A história é a de um caçador inglês, Alan Thorndike (Walter Pidgeon), acusado de tentar assassinar o Füher na Alemanha nazista, em 1939. Ele alega inocência. Na verdade estava postado sobre um monte, para atirar sobre Hitler, mas teve a mira encoberta por um soldado no último instante. Descoberto, alega que estava apenas se exercitando e não faria o disparo. Ninguém acredita. Querem arrancar-lhe a confissão que incriminaria a Inglaterra e forneceria o pretexto para a guerra. Tentam livrar-se dele, mas Alan escapa. Tem início uma perseguição feroz por parte dos nazistas.

O argumento do filme é estimulante, porém um tanto artificial embora bem imaginado. Lang é um mestre na criação de suspense, a cada cena. Dessa forma, esquecemos essa inverossimilhança de princípio e acabamos por embarcar na história. Lembra, de certa forma, o procedimento de Quentin Tarantino em 'Bastardos Inglórios', quando imagina um atentado que manda pelos ares todo o alto comando nazista, e Hitler no meio dele. Uma ficção histórica, nada mais nada menos, como esta imaginada por Lang.

Na verdade, o tema do filme responde a uma espécie de wishful thinking da consciência da época. O desejo de que Hitler e o perigo que representava simplesmente desaparecessem do mapa, e se extinguisse a ameaça à vida de todos e à sociedade civilizada.
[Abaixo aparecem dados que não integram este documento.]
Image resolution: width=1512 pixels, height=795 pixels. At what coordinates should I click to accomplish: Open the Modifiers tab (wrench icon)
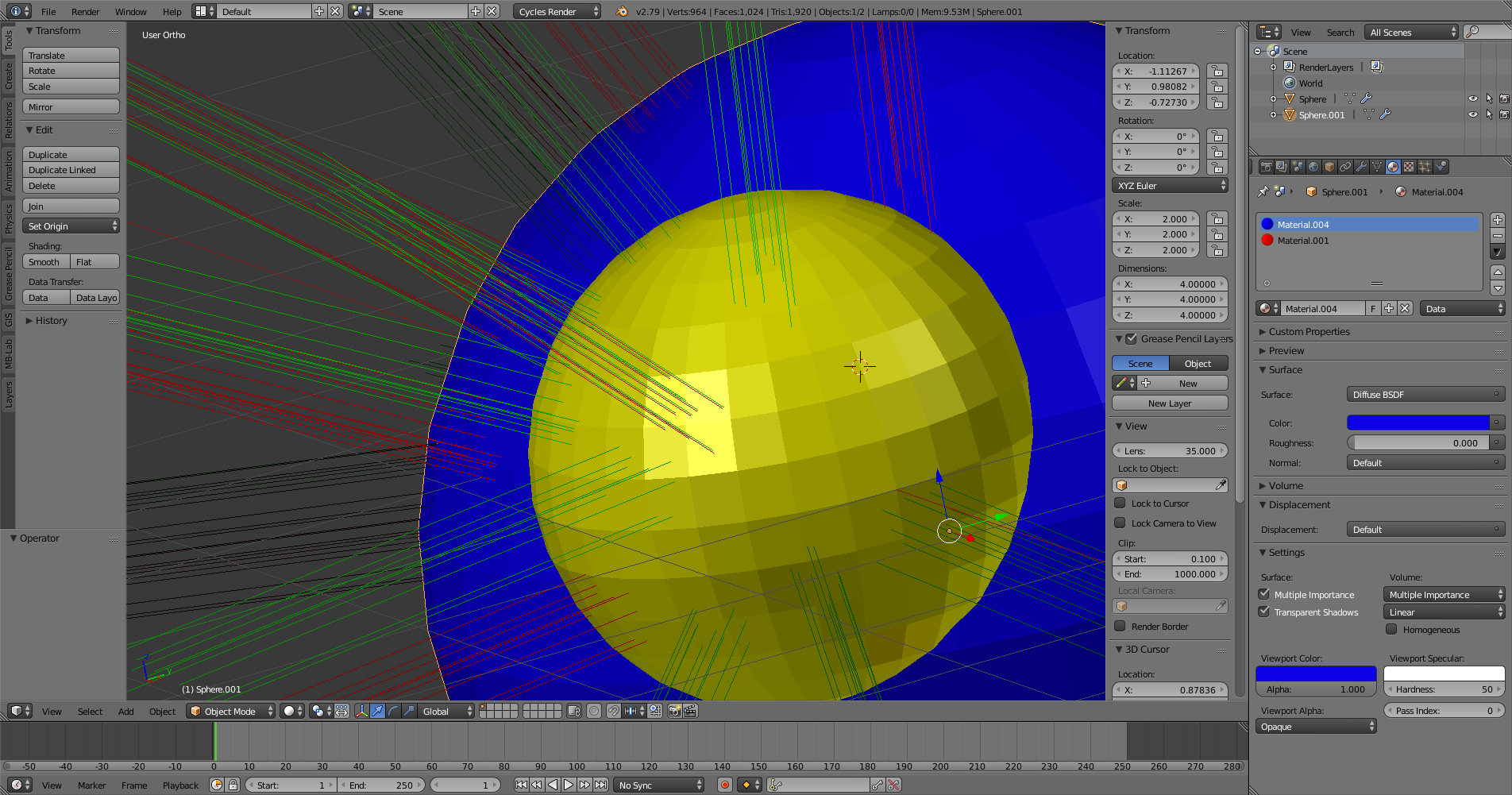click(x=1361, y=168)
Como isso não acontecia na vida real, a ficção se incumbia de imaginá-lo.

Lang, que era um refugiado do nazismo, cumpria assim a missão "patriótica" ao imaginar o assassinato, mesmo que fracassado, do líder inimigo. E o fazia com os requintes do imenso talento cinematográfico que desenvolvera na Alemanha e levara para os Estados Unidos (depois de rápida passagem pela França), onde o usou em filmes como 'O diabo feito mulher' (com Marlene Dietrich) ou 'Os corruptos'. Fez com Brecht (outro refugiado) o notável 'Os carrascos também morrem'. São filmes extraordinários de um verdadeiro autor. 'O homem que quis matar Hitler' parece apenas um momento menor nessa obra. Mas, mesmo em seus momentos menores, autores como Fritz Lang têm seu interesse.